Enron est une ancienne entreprise américaine du secteur de l'énergie, l'une des plus importantes par sa capitalisation boursière.
Outre ses activités initiales dans le gaz naturel, Enron avait monté un système de courtage par lequel elle achetait et revendait de l'électricité, notamment au réseau des distributeurs de courant de l'État de Californie.
En décembre 2001, elle fait faillite de manière retentissante, en raison de pertes occasionnées par ses opérations spéculatives sur le marché de l'électricité, qui avaient été maquillées en bénéfices via des manipulations comptables.
Cette faillite entraîna dans son sillage celle d'Arthur Andersen, qui auditait ses comptes, et fut à l'origine de nouvelles lois et normes dans les domaines de la finance et de la comptabilité.
Le scandale Enron est devenu un important symbole des dérives du capitalisme américain des années 1990 : chiffré à plus de 74 milliards de dollars américains de pertes cumulées, il demeure à ce jour et historiquement le plus important en termes de volumes.
En 1984, Kenneth Lay, 42 ans, prend la tête de la Houston Natural Gas, un petit distributeur texan de gaz. Il est l'ancien sous-secrétaire à l'Énergie dans l'administration Reagan et est très lié à la famille Bush qui a fait des affaires dans le pétrole, et à Dick Cheney, lui aussi patron dans le milieu pétrolier.
En juillet 1985, Enron nait de la fusion de Houston Natural Gas et de la Internorth of Omaha.
Son nom fut d'abord Enteron, composé de En pour Energy, de on de Houston et de ter pour la phonétique. Néanmoins, ce mot veut dire « intestin » en anglais scientifique : les lettres t et e seront ôtées pour conserver Enron[réf. souhaitée].
Quand l'entreprise démarra ses activités, elle était à la tête d'un réseau de gazoducs important. Son business model restait traditionnel : production et transport de gaz, ainsi que la vente, essentiellement sur les marchés de gros, dont il devient le leader avec 15 % du marché.

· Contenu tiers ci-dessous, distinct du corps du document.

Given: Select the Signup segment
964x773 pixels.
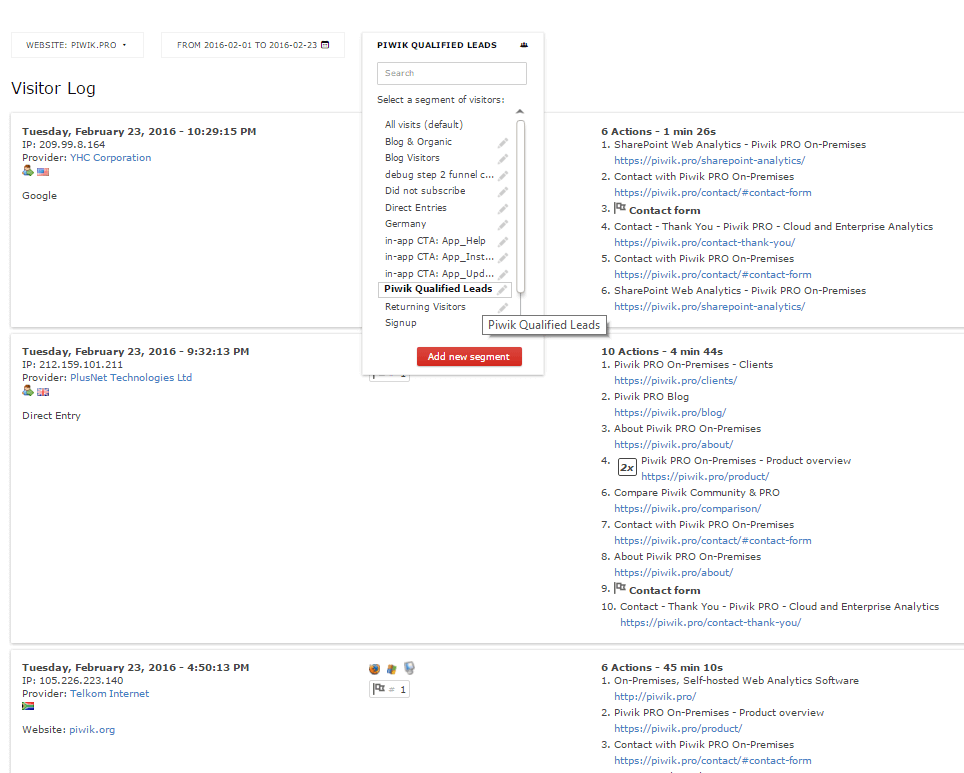Looking at the screenshot, I should click(x=400, y=323).
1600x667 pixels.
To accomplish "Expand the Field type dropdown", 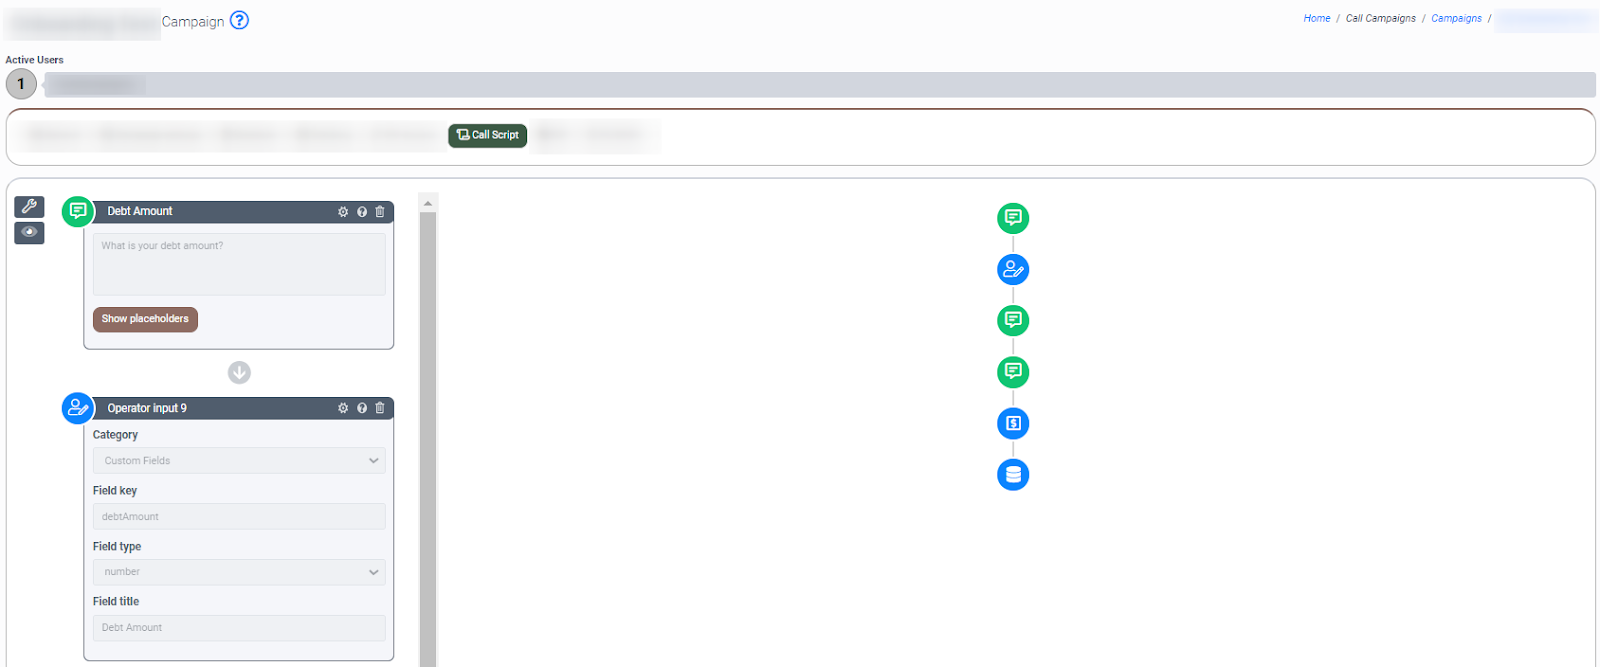I will coord(238,572).
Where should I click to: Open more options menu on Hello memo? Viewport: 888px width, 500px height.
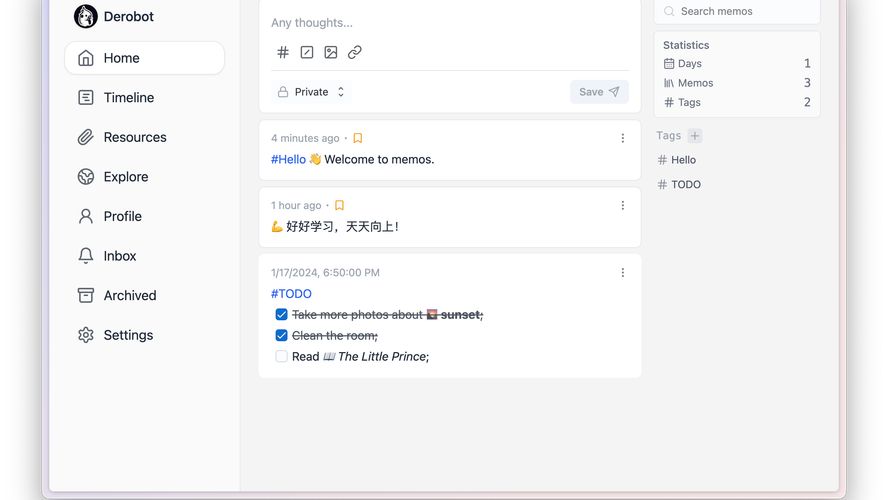(x=622, y=138)
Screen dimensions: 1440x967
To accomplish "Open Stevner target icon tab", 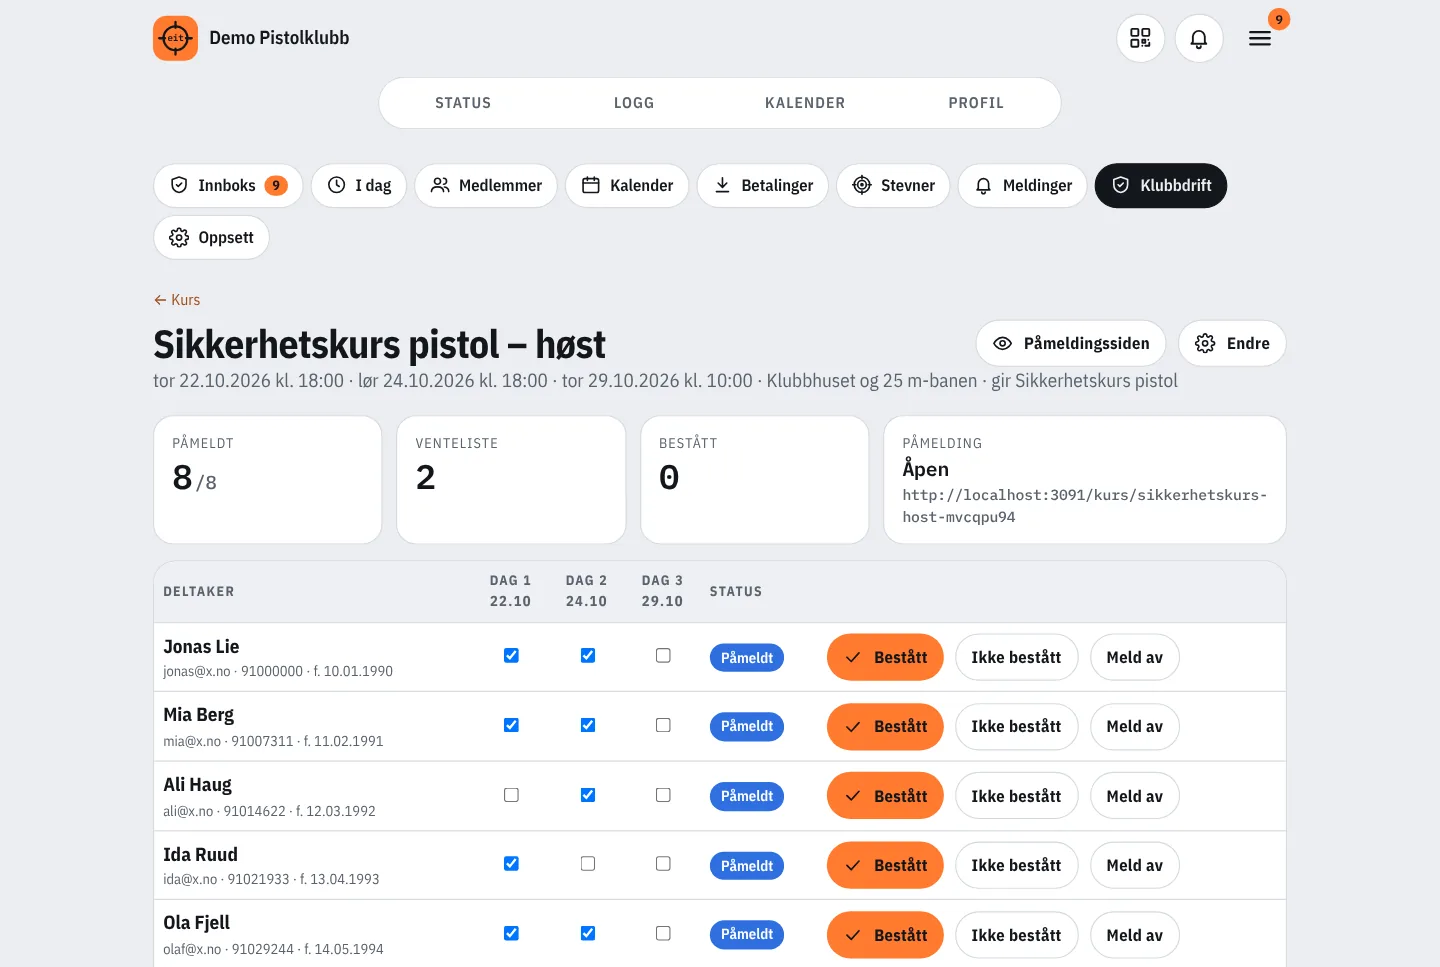I will click(x=893, y=185).
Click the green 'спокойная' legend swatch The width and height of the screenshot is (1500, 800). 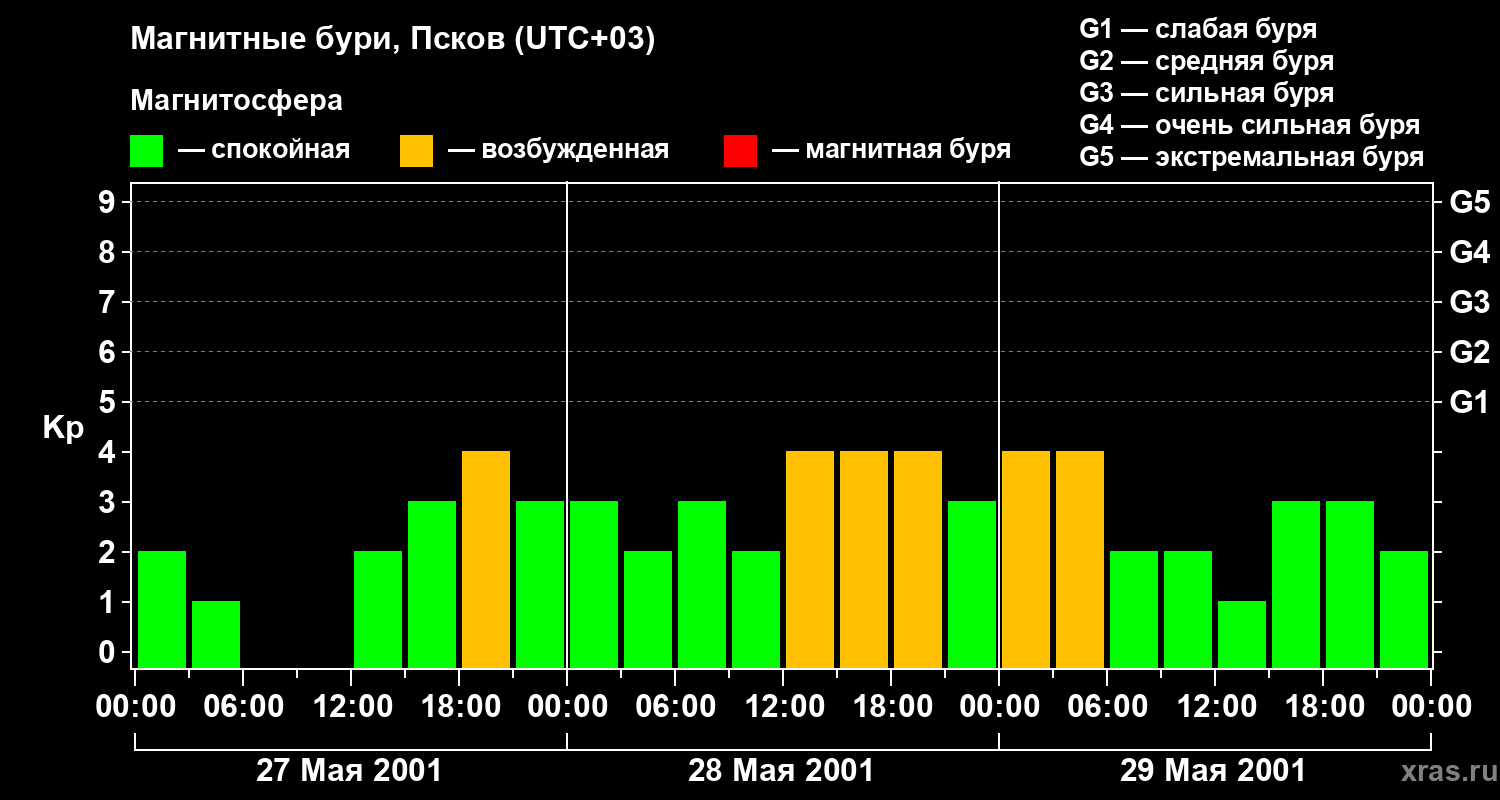coord(146,151)
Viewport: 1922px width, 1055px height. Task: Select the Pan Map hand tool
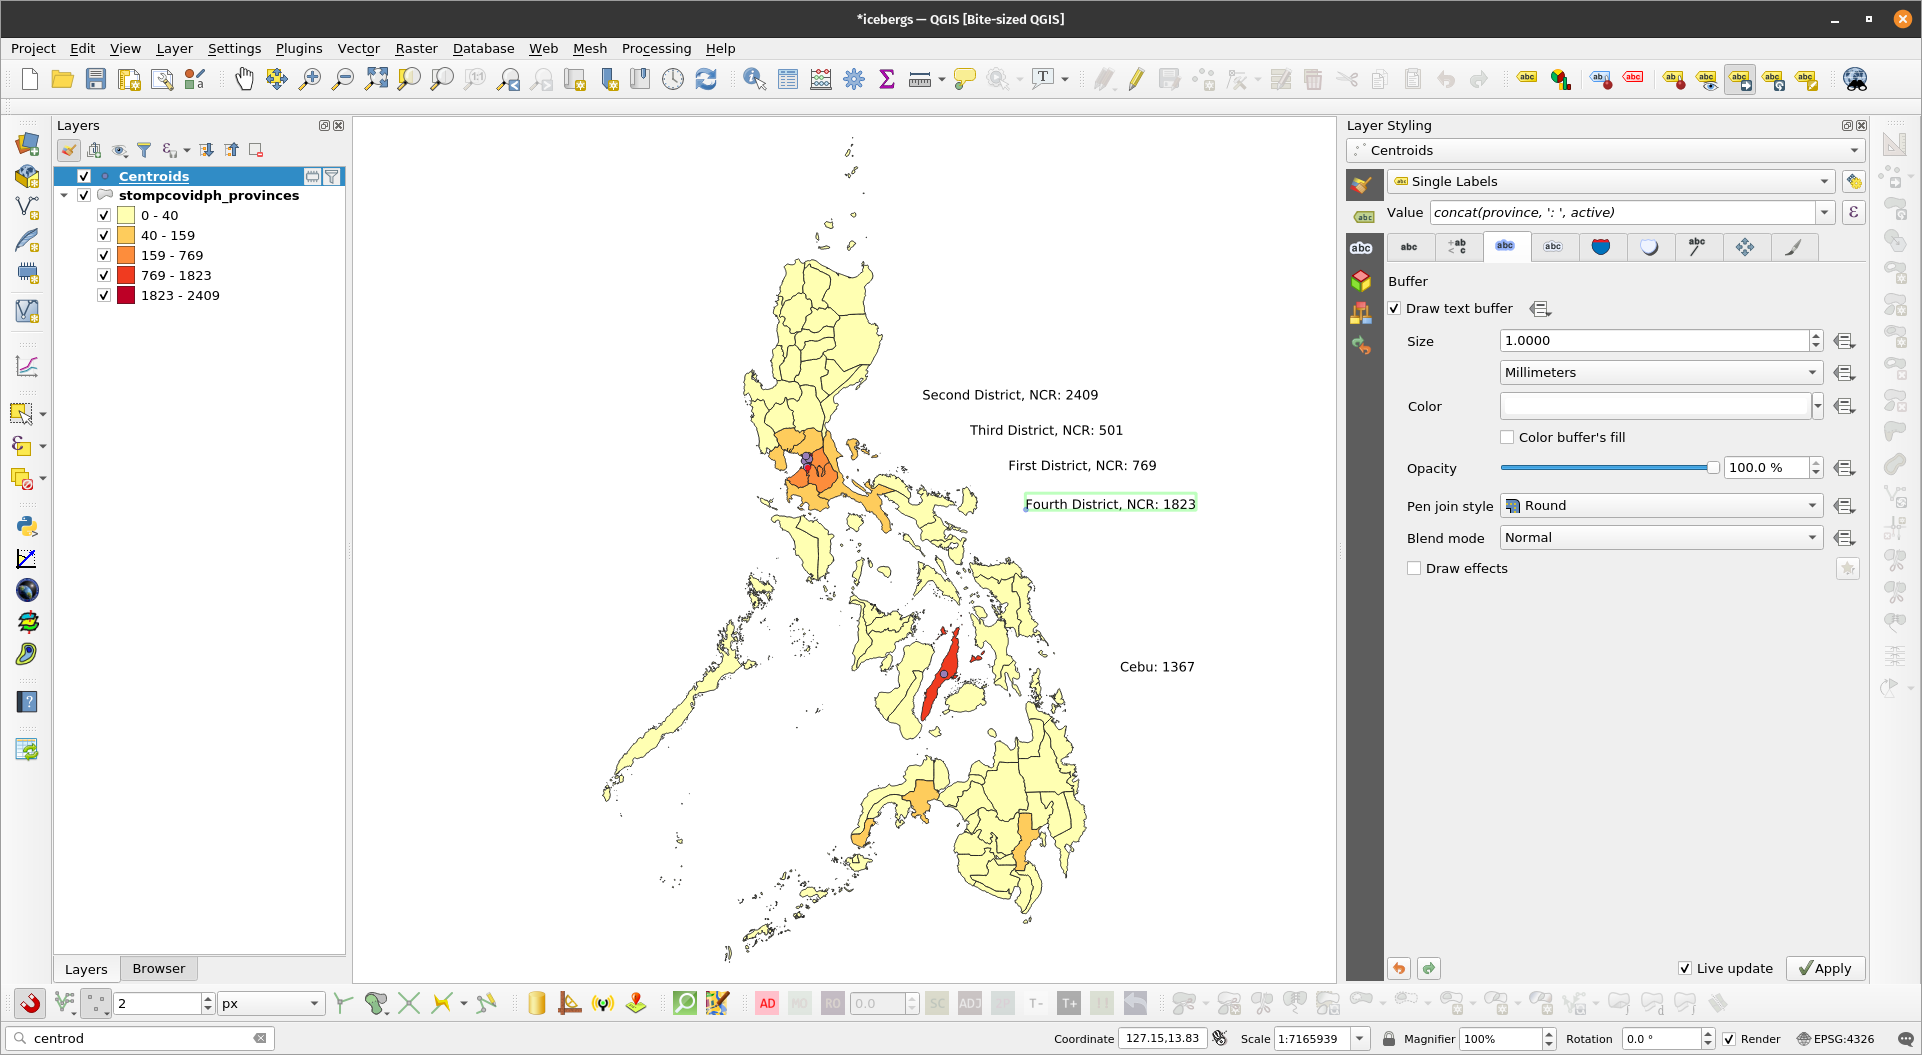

Développement et diversification
Dans les activités de production et de transport d'énergie
Enron multiplie les prises de participation dans les sociétés de pipelines aux États-Unis, en Europe, en Asie et en Amérique du Sud. Les activités de trading sont déjà présentes, avec des instruments de couverture contre les risques de fluctuation des cours du pétrole et de gaz.
En 1988, elle se développe à Londres pour capter les contrats de fourniture gazières résultant de la privatisation des services publics britanniques.
La même année, elle lance la "Gas Bank", une chambre de compensation pour le commerce du gaz, chargée du montage financier des projets d'investissements gaziers, qui préfigure son business model à venir.
Au tournant des années 1990 et avec l'arrivée de Jeffrey Skilling, ancien consultant de McKinsey, Enron entend profiter de la libéralisation du marché de l'énergie aux États-Unis et adopte un nouveau business model autour du courtage de l'énergie.
Enron offre, grâce à la Gas Bank, des produits financiers dérivés comme des swaps, options, ... à ses clients : elle couvre des risques technologiques (accidents), économiques (fluctuations de cours), politiques (risque-pays), financiers (variations de taux d'intérêt, de taux de change...). Enron fait ainsi appel à des techniques d'ingénierie financière, considérant « le gaz naturel ou l'électricité comme des produits financiers ».
Enron est la contrepartie de toutes les transactions.
La détention des actifs (infrastructures énergétiques) devient alors secondaire dans le business d'Enron et lui permet de faire se rencontrer l'offre et la demande si besoin. Le business des pipelines devient un business de trading.